> Excerpted records:
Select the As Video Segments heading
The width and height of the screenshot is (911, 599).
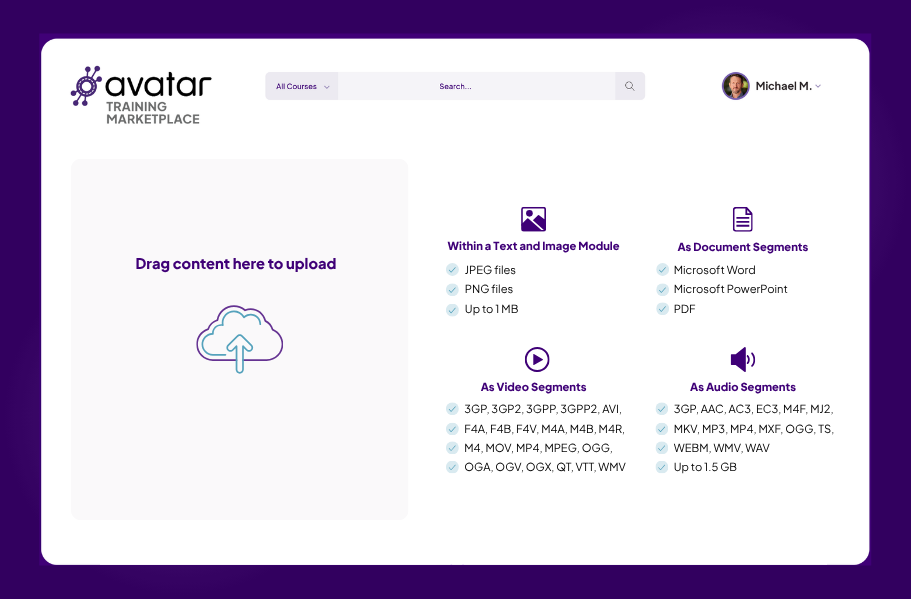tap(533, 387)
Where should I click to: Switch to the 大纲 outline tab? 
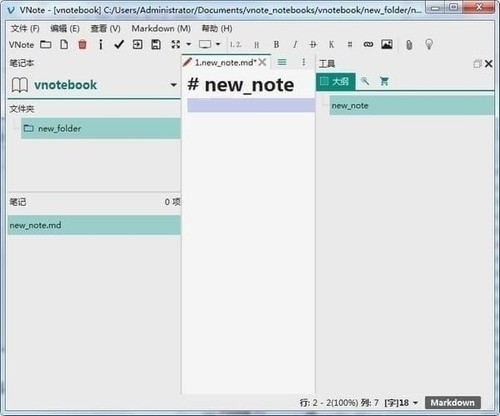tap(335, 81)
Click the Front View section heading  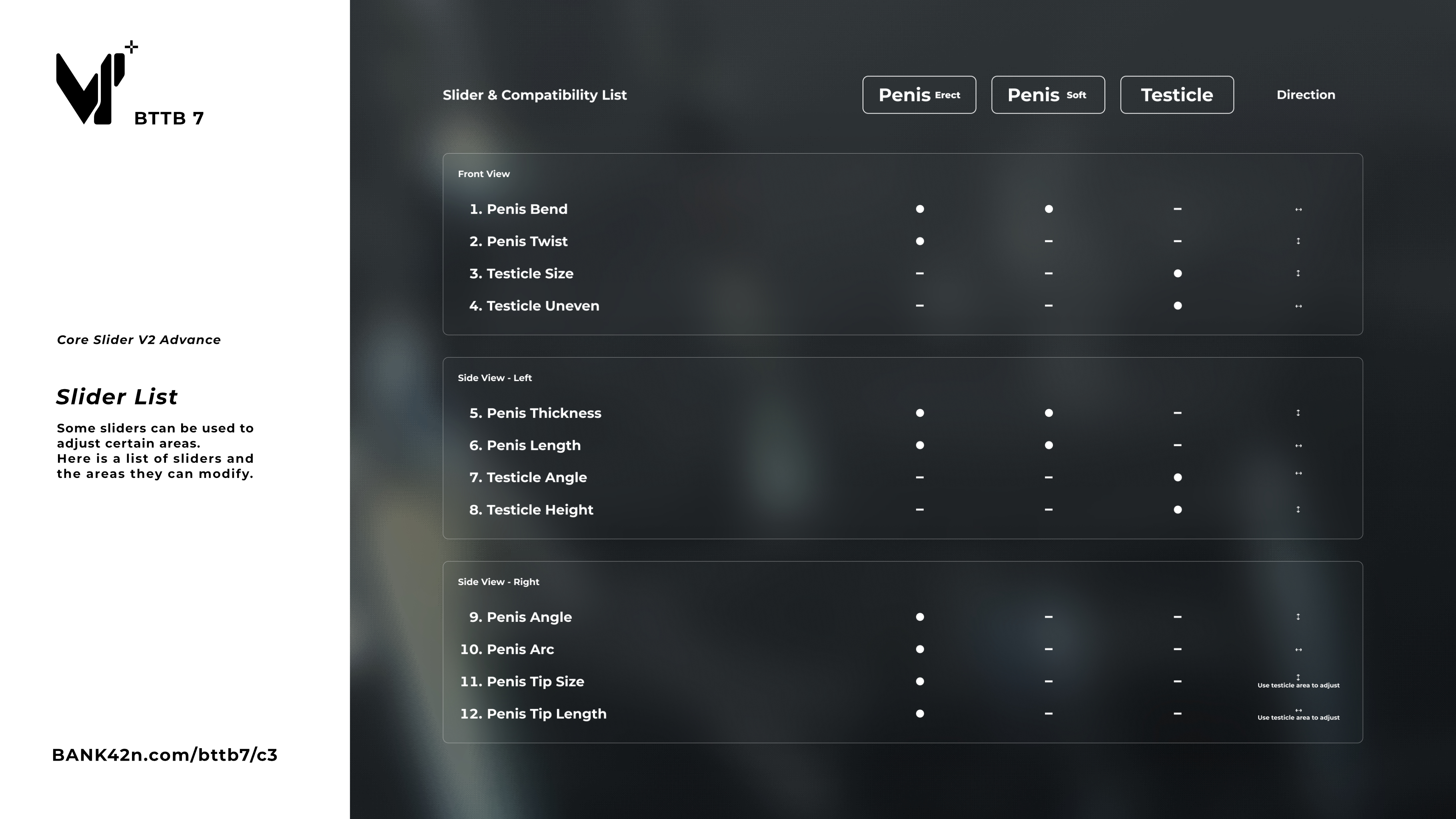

> What the task asks:
Reproduce the text of the data above word for word, leaving out the pictures.

> Answer:
Select the As Video Segments heading
The width and height of the screenshot is (911, 599).
tap(533, 387)
Where should I click to: Switch to the 大纲 outline tab? 
tap(335, 81)
Click the Front View section heading  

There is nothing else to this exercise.